5. The method according to any one of claims 1 to 4, further comprising:

Training the text classification model by using a labeling text, wherein the labeling text is obtained by labeling the text to be labeled.

6. The method according to any one of claims 1 to 4, wherein performing text classification on the text in the text set to be screened by using the text classification model to obtain a classification result includes:

acquiring a text representation of each text in the text set to be screened by using the text classification model;

and obtaining the probability of multiple tag dimensions according to the text representation to serve as the classification result.

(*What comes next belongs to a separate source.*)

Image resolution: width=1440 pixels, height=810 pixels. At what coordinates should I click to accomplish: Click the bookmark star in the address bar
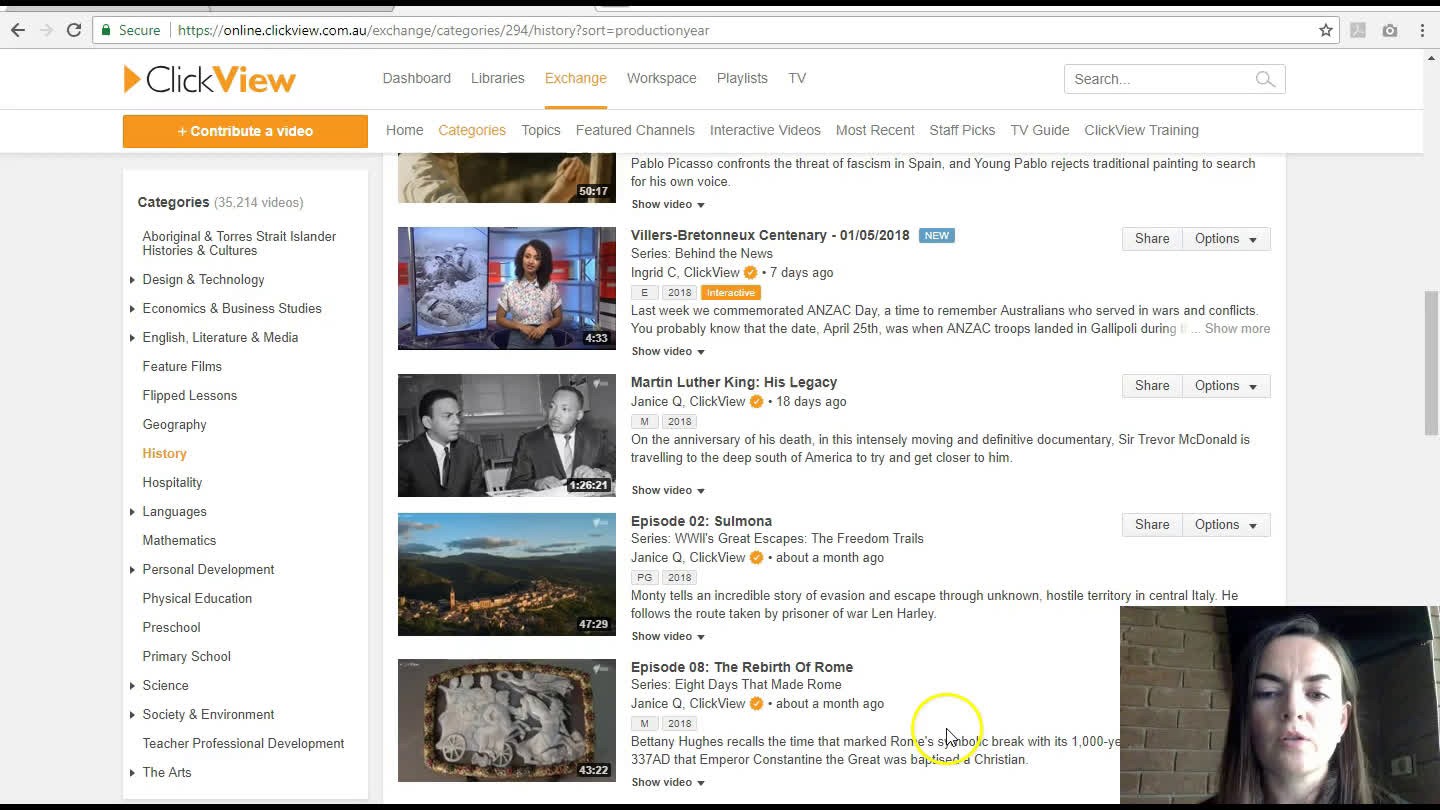pos(1326,31)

7. The method of any one of claims 1 to 4, wherein the new tag comprises a user somatosensory type tag comprising at least one of endurance, noise, measurement accuracy.

8. A tag discovery apparatus, comprising:

The classification module is used for classifying texts in the text set to be screened by using the text classification model to obtain classification results;

the screening module is used for carrying out text screening on the text set to be screened according to the classification result to obtain a text candidate set, wherein the classification category of the text in the text candidate set does not belong to the existing label;

The first clustering module is used for carrying out text clustering on the text candidate set to obtain K clustering clusters, wherein K is an integer greater than 1;

And the selecting module is used for selecting texts to be marked from the K cluster clusters respectively so as to mark the texts to be marked conveniently and obtain new labels.

9. A computer readable storage medium storing a computer program for executing the method of any one of the preceding claims 1 to 7.

10. An electronic device, the electronic device comprising:

A processor;

A memory for storing the processor-executable instructions;

the processor being adapted to perform the method of any of the preceding claims 1 to 7.